Most experts will tell you not to keep all your eggs in one basket. If you spread your investments over different sectors and markets, using a mix of funds and equities, this could help to reduce your risk.
If you’re thinking of investing, please remember that all stock market investments involve a degree of risk, and you might get back less than you invested. To make sure that you know all the facts before investing you can use our Shares Centre, Funds Centre, or Markets and Insights research centres for all the latest market news and charts.
Foreign markets will involve different risks to UK markets. In some cases the risks will be greater.
|Culture||Language and cultural differences between the UK and foreign markets may mean that there is a lack of information, or difficulty in obtaining information you may consider important to your trading decisions.|
|Currency Risks||When trading on foreign markets or in foreign denominated contracts, the potential profit or loss arising from such transactions can be affected by fluctuations in foreign exchange rates.|
|Economy and Politics||General economic and political factors such as inflation or fluctuations in interest rates within the UK may impact overseas markets. In addition, there may be no correlation between the general economic outlook and market conditions within the UK as compared to foreign markets. These may be less or more favourable.|
|Emerging Markets||Emerging markets tend to be less developed than the UK model and this can lead to greater volatility in securities pricing. This can mean the value of your investments may quickly change.|
As a shareholder who is resident in a different jurisdiction to that of the company you're invested in, you may find that you're excluded from certain shareholder rights and benefits. For example, the ability to participate in corporate events, such as Rights Issues.

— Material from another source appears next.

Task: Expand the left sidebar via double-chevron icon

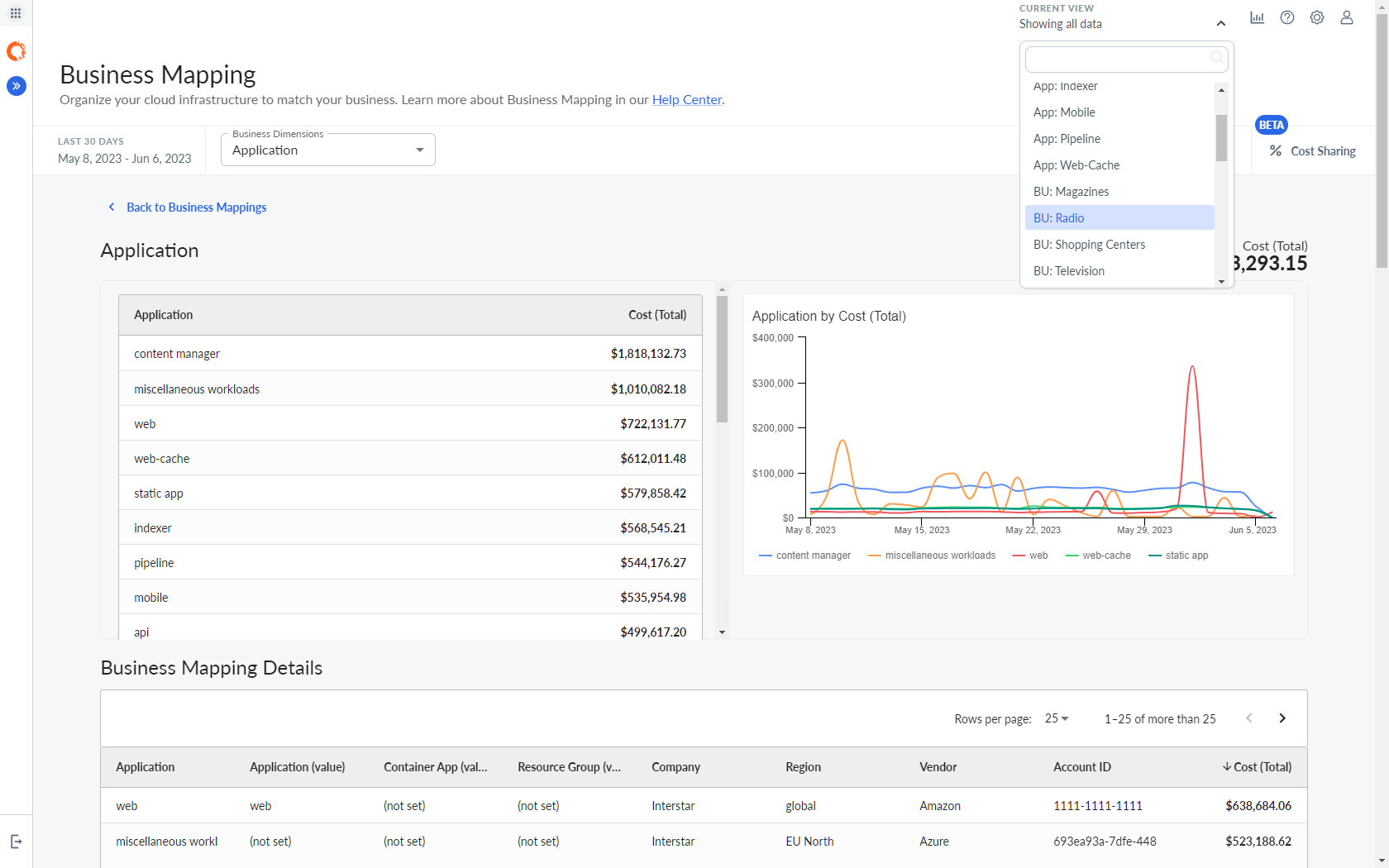Action: [x=16, y=85]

This means that you might not receive the same treatment as other shareholders and you could suffer economic losses as a result.
Tax laws in other countries are different to those in the UK. In many countries the local tax authorities will withhold an amount of tax which exceeds the rate which would apply in the UK. In particular it’s worth remembering that ISAs and SIPPs will only shelter you from UK tax.
The treatment of tax is therefore likely to affect the value of and any returns you might expect from foreign investments.
|Trading and Settlement||Trading volumes in foreign markets can be smaller than those in the UK. This can mean that reduced liquidity in overseas markets makes it more difficult to sell shares you have bought. Delays in settlement may also occur.|
To help you mitigate stock market risk, we offer 5 TradePlans which can help you safeguard against unnecessary losses.
|Limit Order||A Limit Order lets you set a price above which you will not buy and below which you will not sell investments|
|Stop Loss*||A Stop Loss order lets you set a price to sell shares which is lower than the current price. It aims to protect you from falls in a share price.|
|Target Setting||Use Target Setting to maximise profit when share prices rise and protect against losses when they fall. This TradePlan is a combination of a Limit Order to sell at a higher price than the current price and a Stop Loss order to sell at a lower price than the current price.|
|Range Trading||Use Range Trading to specify the prices which you wish to buy and sell a particular stock without the need to constantly watch share prices. It's a combination of two Limit Orders, one to buy shares at a lower price than the current price, and one to sell them at a higher price.|
|Price Locking*||Use Price Locking to track a rising share price and protect you if the price begins to fall. It is an intuitive Stop Loss order that automatically adjusts your stop price to lock in rises when shares climb and protects you from sharp falls.|
*Important - Our Stop Loss and Price Locking facilities do not use a guaranteed stop loss. When the share price reaches your Stop Loss price, your order will go into a queue to be actioned. This means that the price dealt may, on occasion, be either higher or lower than the trigger price. Please note TradePlan is only available on CREST eligible UK investments.
You can set-up a TradePlan order online or over the phone. TradePlans cost £2 to set-up but if the trade executes, we'll reduce the dealing commission on that trade by £2. If you ever want to amend a TradePlan you can do this for £2. You can cancel a TradePlan at any time for no additional cost.
Setting up TradePlans on Self-Select Stocks & Shares ISAs and SIPPs is free of charge.